Copyright © 2014 AARP. All rights reserved.

For all the loose and cruelly inaccurate talk about “death panels” and “rationing” that still circulates in mass e-mails meant to exploit older people’s fears of being denied coverage, Medicare simply doesn’t — and can’t, by law — ration care like that. “Medical necessity” is what usually counts.

If you’ve had a hip replacement but fall again and need another, Medicare isn’t going to turn around and deny you coverage for the second one. If you’re fighting your third bout of pneumonia, Medicare isn’t going to shut you out of the hospital because of the first two episodes. If you’re in your 90s and have heart failure or cancer, Medicare isn’t going to refuse you treatment because you’re too old.

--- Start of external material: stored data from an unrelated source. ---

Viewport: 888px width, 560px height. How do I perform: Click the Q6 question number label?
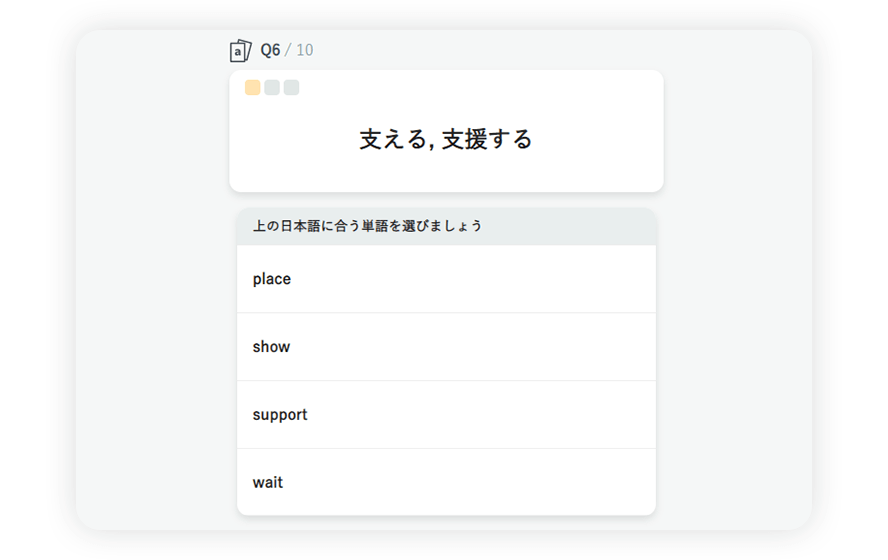[x=270, y=50]
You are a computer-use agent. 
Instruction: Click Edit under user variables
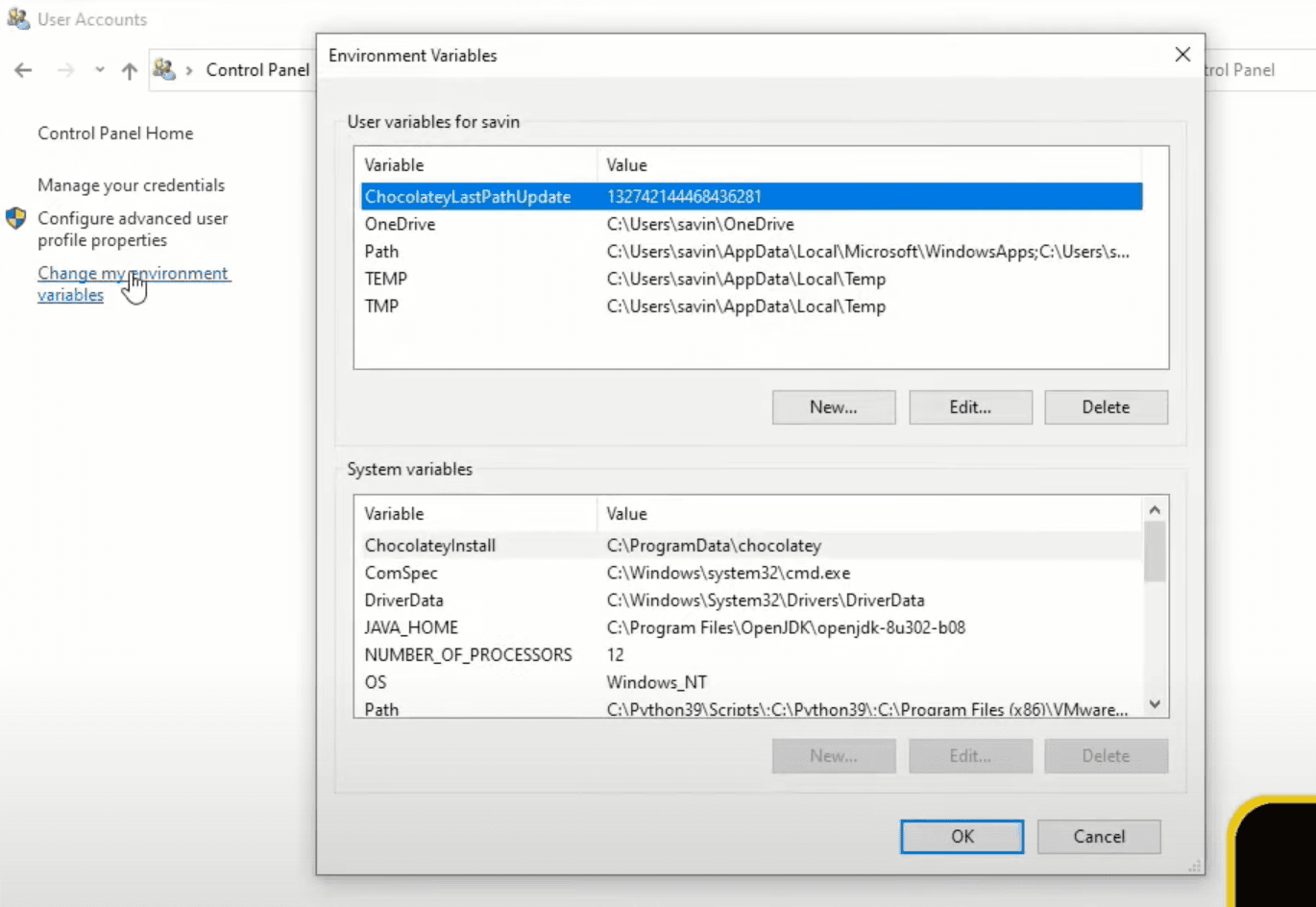point(970,406)
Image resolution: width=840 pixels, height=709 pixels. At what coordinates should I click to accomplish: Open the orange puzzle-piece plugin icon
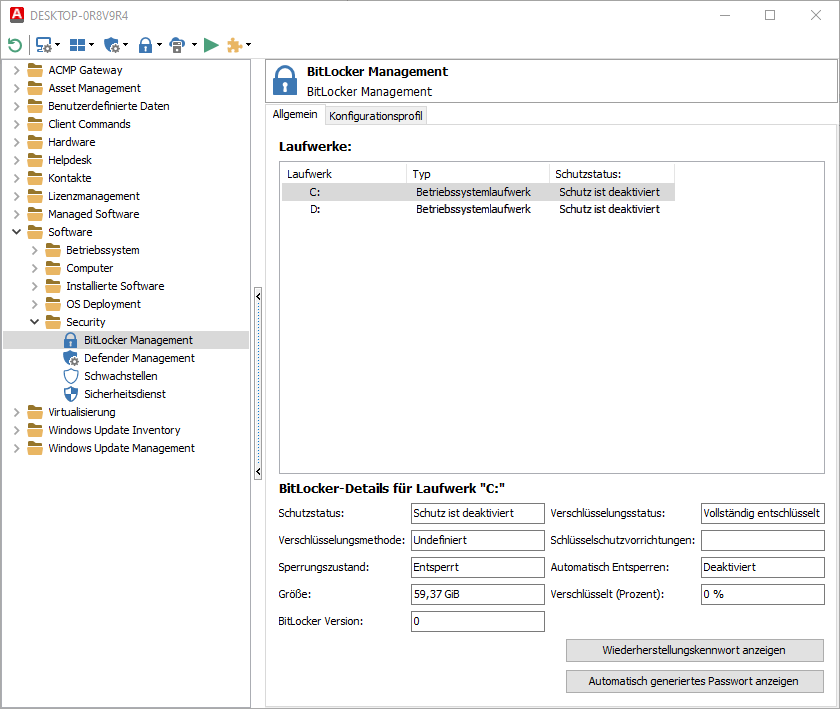point(233,45)
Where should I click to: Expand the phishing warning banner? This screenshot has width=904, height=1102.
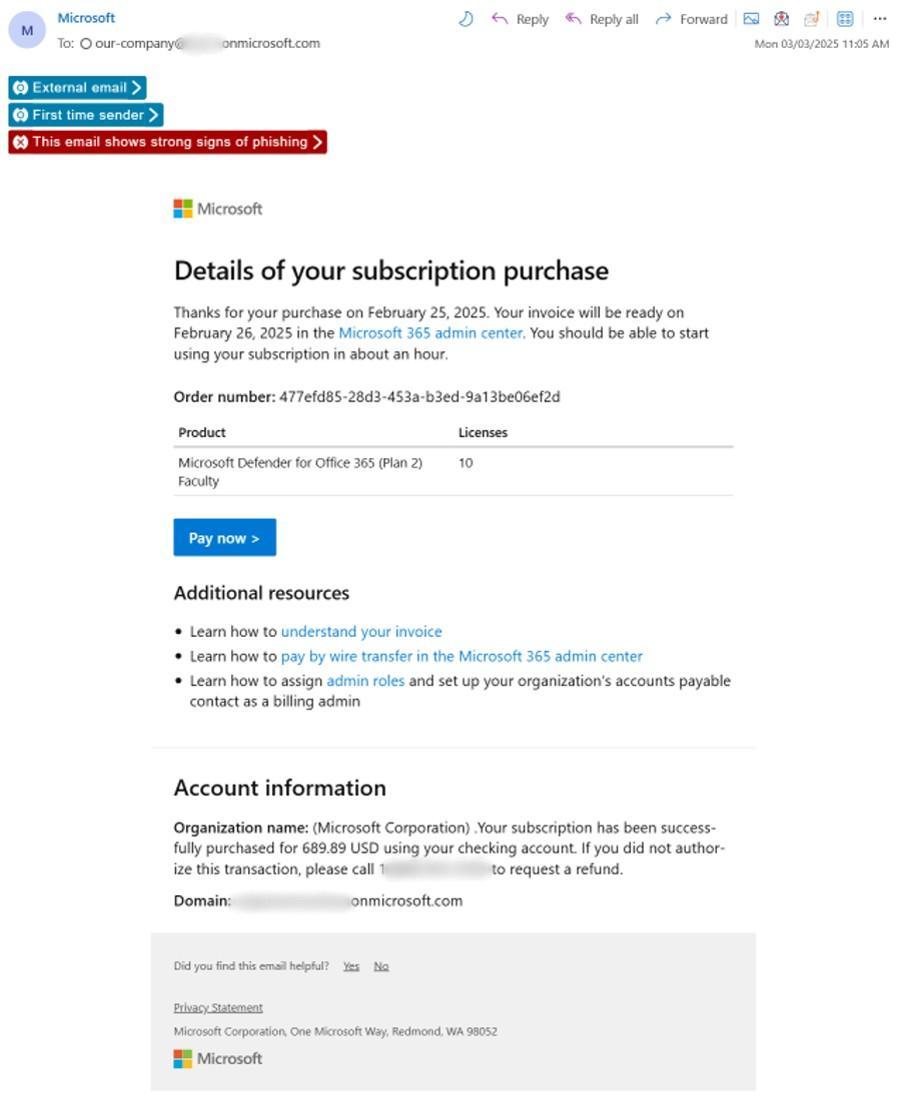click(x=168, y=141)
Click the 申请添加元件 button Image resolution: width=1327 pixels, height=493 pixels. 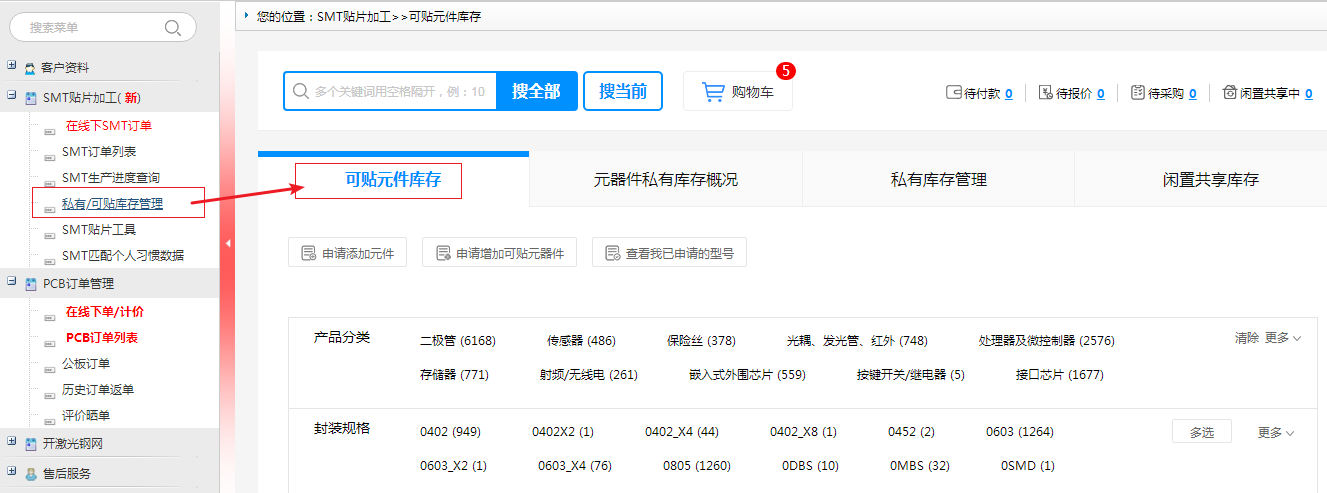347,254
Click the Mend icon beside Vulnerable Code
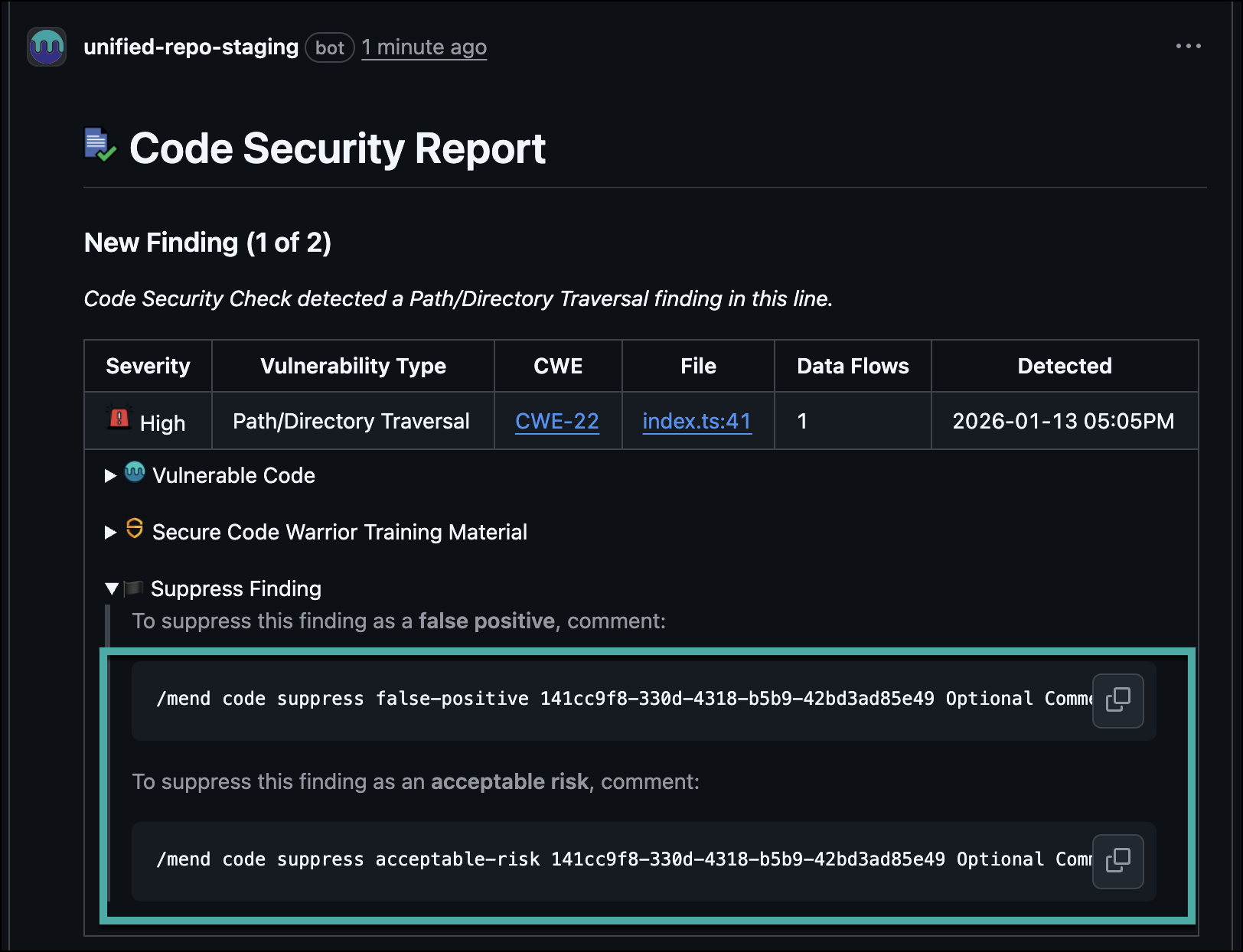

At the same time, Medicare has always placed limits on certain areas of coverage — and although Washington policy makers may regard these caps as reasonable attempts to rein in runaway costs and guard against fraud, the limits can adversely affect some patients.

So on the basis that forewarned is forearmed, take time to view a couple main areas where coverage comes with limits: stays in a skilled nursing facility and therapy services.

Limits on skilled nursing facility stays

If you need continuing skilled nursing care after you’ve been in the hospital and meet certain conditions, Medicare covers a stay in a skilled nursing facility — but it comes with limits. Beyond 100 days in each benefit period, you’d pay the full cost unless you have additional insurance.

Some or all of these costs may be covered if you have additional insurance coverage through Medicaid, employer health benefits, long-term care insurance, or Medigap supplementary insurance. Check your policy to find out. Most Medicare Advantage plans also limit coverage to 100 days in a benefit period.

Limits on therapy services

Medicare limits the amount of coverage you can get for therapy services in any given year as an outpatient or in a hospital outpatient department or emergency room. In 2013, the limits are $1,900 for occupational therapy and $1,900 for physical therapy and speech-language pathology combined.

These dollar limits are the total cost of the services received in a year — including what Medicare pays (80 percent of the Medicare-approved amount) and what you pay (20 percent). Medicare may continue to cover these services beyond the annual limits if you have a condition that requires ongoing therapy, such as extensive rehabilitation for stroke or heart disease.

To get this exception, your therapist must justify the need when she bills Medicare. If the total cost reaches $3,700 in a year, Medicare automatically reviews your case.